My hopes were erected again when the markets took a U-turn for a V-shaped recovery, the war news had factored already and the numbers on the index were now greener than the actual grass. Little did I know, perceptions shape the market — My V for victory switched to Vanquish as more bad news ensued. Back to square one.

The stocks continued to give me the stepmother treatment. Trade gurus on YouTube were pure panic-sellers and far from accurate. The markets in my assessment are both tragic as also a trap.

Most winners are long-term investors who don’t break out against the shakeout. Like a broken clock shows the right time twice, I think so does holding. And when the time comes, one must book their profits and exit. My lesson came much after my injury.

Netflix n’ Nil?

Misery loves company, and to seek solace I often think about Netflix investors’ plight. Especially the ambitious ones who bought tickets to the show when the stock price ranged between $500-600. The stock climbed up the ladder slowly to the peak of $690 and then took a quick elevator back to $200. If this isn’t cruel, I don’t know what is.

I have never subscribed to Netflix, Do I share the blame? I anyway put my friends through the test. If you cannot share your Netflix password with me, I can’t chill with you. I can ace the Netflix quiz, goes only to prove that I’m still chill-worthy.

I realised my engagement with Netflix is mostly to then have conversations with friends to stay relevant. Rich of us, to discuss fictional characters’ lives and their problems like a pledge while keeping ours at bay like a secret.

‘Cept for the stock price, I think the content on Netflix has also trimmed in quality. The whole obsession to make seasons after seasons on the same plot — while from a commercial standpoint it makes sense — but from a creative and consumer point of view, it’s like wanting a hole in the head. The woke culture content also enticed many subscribers to the party, but now it’s 4 in the morning and I guess no one wants to stay.

Being married to Netflix didn’t prove to be a lasting affair, neither for the subscribers nor for the investors but one can only hope for the story and the shares to pick up once the plot thickens.

Talking about being married? The kind of investment one makes, only to then absorb diminishing returns.

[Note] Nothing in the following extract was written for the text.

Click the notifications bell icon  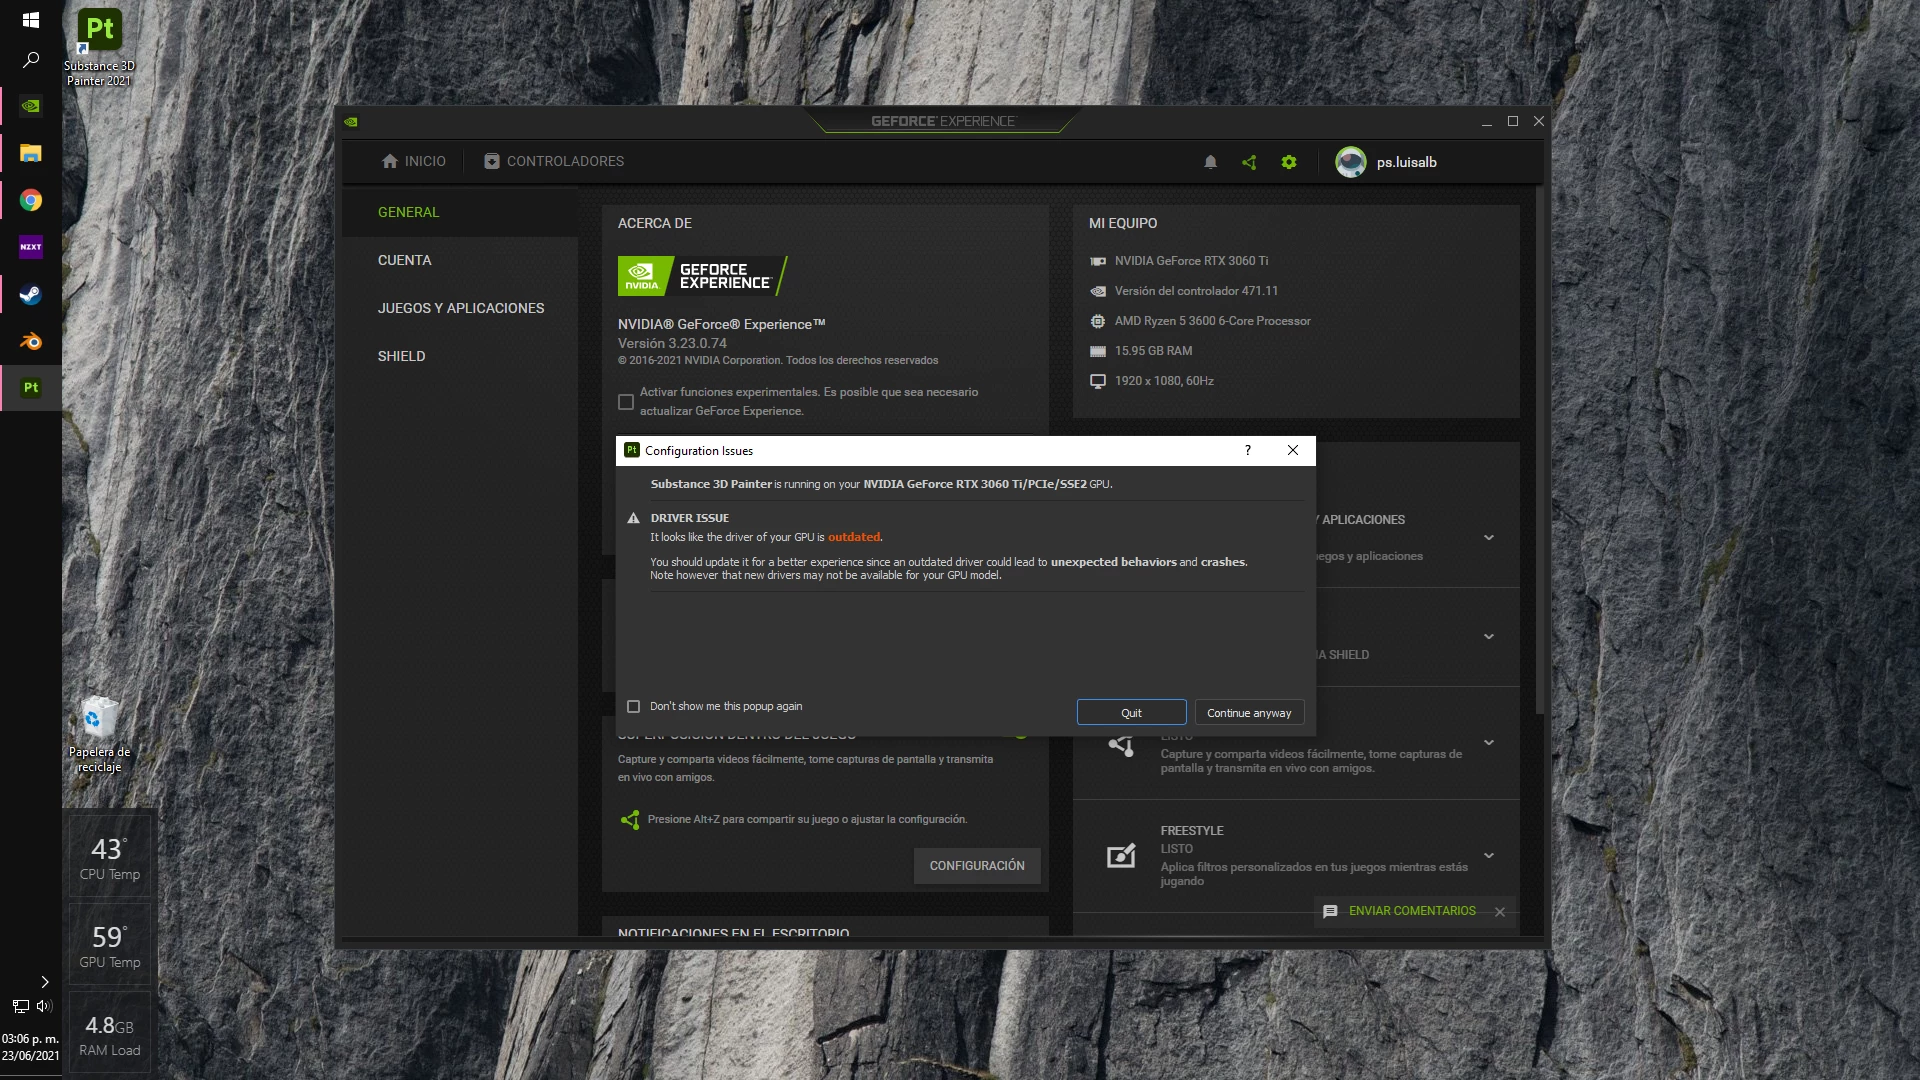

If marriage as an industry were to be listed on a stock-board, it’d also be seen taking dump based on its present perception.

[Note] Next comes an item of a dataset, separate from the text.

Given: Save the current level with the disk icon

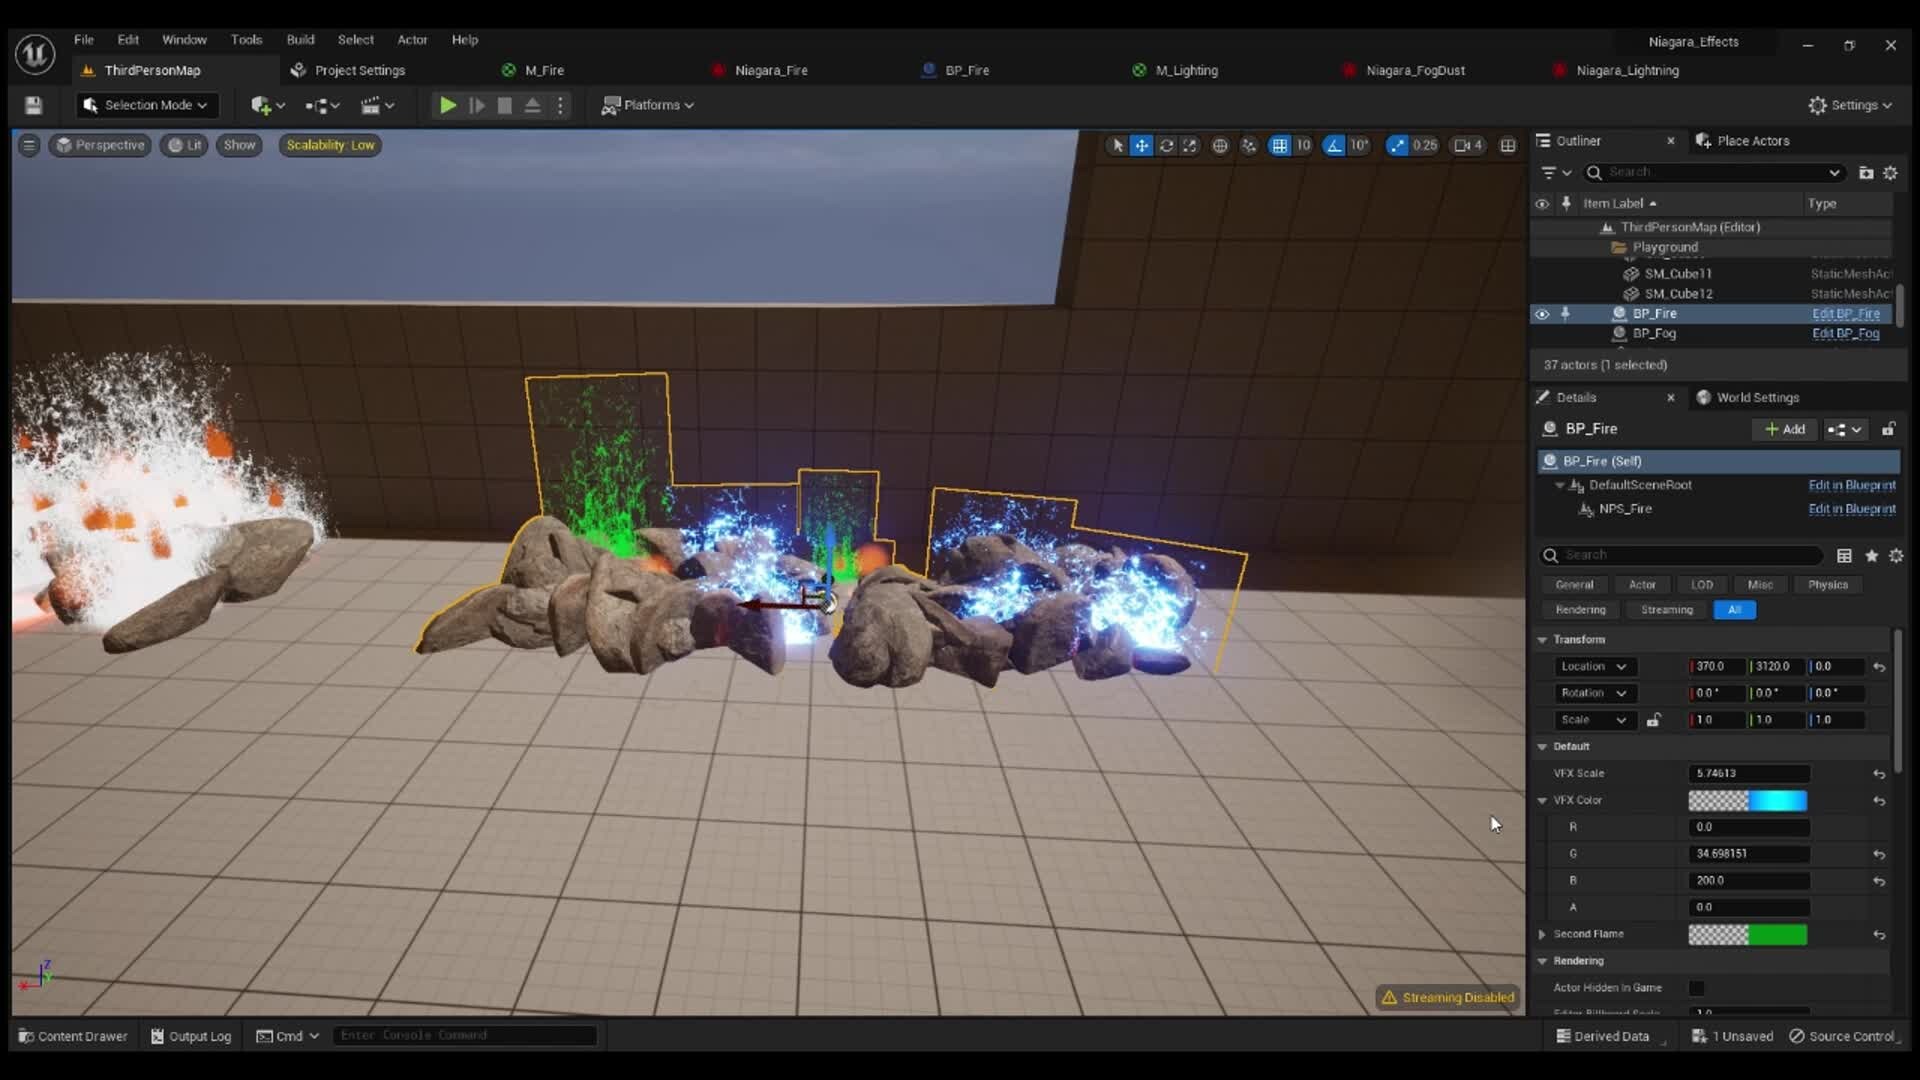Looking at the screenshot, I should coord(33,105).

Even in Marriage story, the movie — I could tell when Scarlet weeped. “I didn’t ever really come alive for myself, I was just feeding his aliveness”. Depicting the true core of why most marriages work, where one is a pure taker and the other is born to give. Oblivious, in the process of giving, one day it all gets empty.

I always thought marriage was a by-product of love. But few of my friends who married out of love have scratched that idea away. ‘What love ya, just respect each other, that’s it’ ‘Don’t watch movies or read books, those set the wrong expectations of love and lovers’ ‘We got together because of love, now we stick together because of kids’ and many more.

We stop taking trades in love after marriage. But unlike markets, love is not a stock that’d grow on its own. In marriage, one has to be a long-term investor, and in love, one has to keep taking intraday trades daily. While losses can’t be escaped, that’s how one masters the art of trading and marriages, with love.

Netflix and Chill is no longer cool. But have you tried marriage and bills? Or trading and kill? Let’s talk more about that.